By and large, slave culture attempted to screen the more hostile ideas of Euro-America that [chimertized black folk] marked blackness as half-human, half-thing. These ideas of black existence and its assumed purpose were developed to foster to justify slavery and generate negative self-concepts within the black mind and create societal belief in black inferiority. If embraced, this could haunt and terrorize the soul of black folk and make the enslaved person less resistant to the visible and invisible chains of slavery.

The cultural forms and expressions of the enslaved differed from those of the slaveholding class, even though some cultural aspects were shared. The development and presentation of slave culture occurred within the mind of an individual enslaved person or group, where it was shared [formally or informally] with the group and, if accepted, became a way of doing things or thinking about a thing in the slave quarters. Slave culture established "norms, manners, and behavior, that which encouraged and promoted cooperation, mutual assistance, and black solidarity." Slave culture established a set of shared expectations, provided examples of positive self-concepts, and promoted their own slave values and ethics.

Culture contents comprise what scholars have called slave religion, and it is expressed through dance, folk tales, songs (spiritual and non-spiritual), and recreation.

These expressions not only manifested slave culture but more critically provided slaves with mental and emotional wellness, which explains that slave culture offered diversions and ways of expression that were outlets for dealing with bottled-up frustration, anger, sadness, grief, aggression, joy, shame, remorse, happiness, and laughter.

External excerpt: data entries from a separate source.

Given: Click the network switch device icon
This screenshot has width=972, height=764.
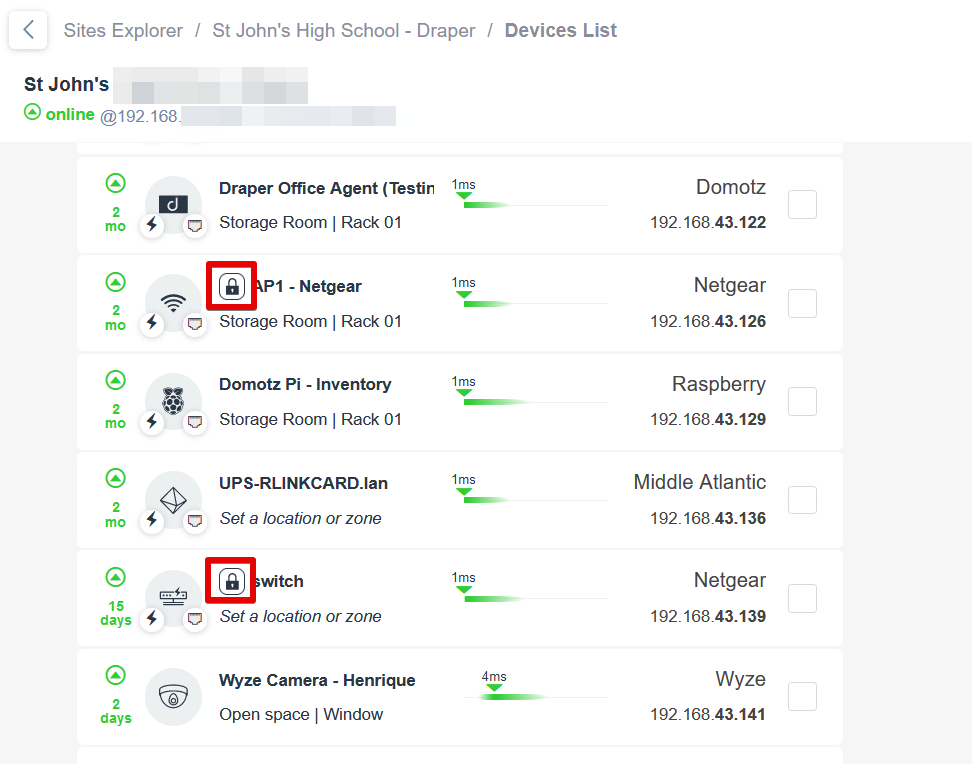Looking at the screenshot, I should 174,597.
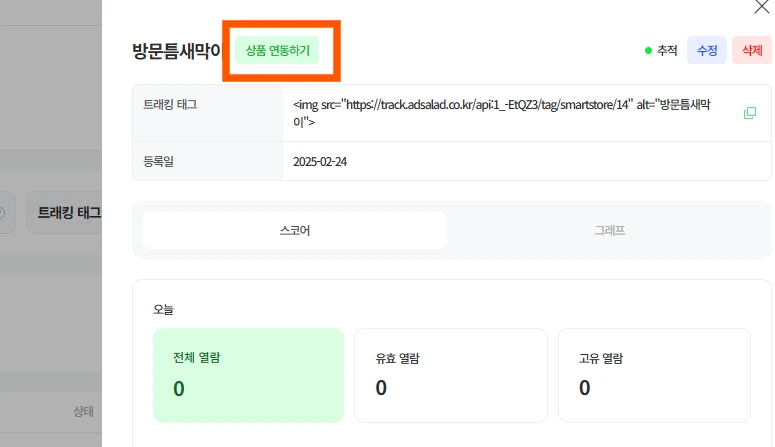Open the 그래프 tab
775x447 pixels.
609,230
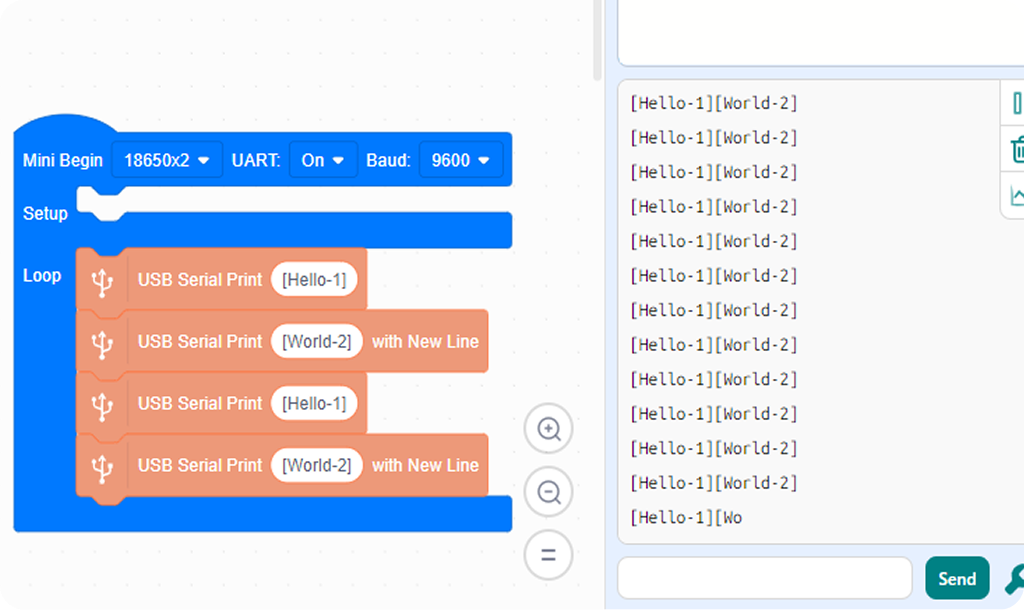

Allen Parker noted, "One of the diversions we had was coon hunting." Two or three men or young men went coon hunting together with coon dogs that were trained for the purpose of the hunt. Diversions such as coon hunting helped blacks to shed the frustrations of the workday and the condition of slavery while at the same time providing food for a family or one in need within the community.
Through culture, enslaved people generated a level of optimism "which makes sense of ultimate defeat not only unrealistic but impossible." Their culture helped them unlock the secrets of suffering that call for regeneration and restoring and make the goal and the demand of life, LIFE. Their culture helped them to deeply understand life "always included movement, process, inner activity, and some form of irritation. Their culture helped them to unlock the secrets of suffering, which to "reject annihilation and affirm a terrible right to live." Their culture which is nothing more than the summation of a people, their actions, goals, and ideas, helped them "reduce their exposure to violence," to live with the opportunity to have dignity according to their judgments. Their culture is a witness to the fact that these people remained creative and resilient in the worst of circumstances, which ultimately demonstrates their "majesty, beauty, and power."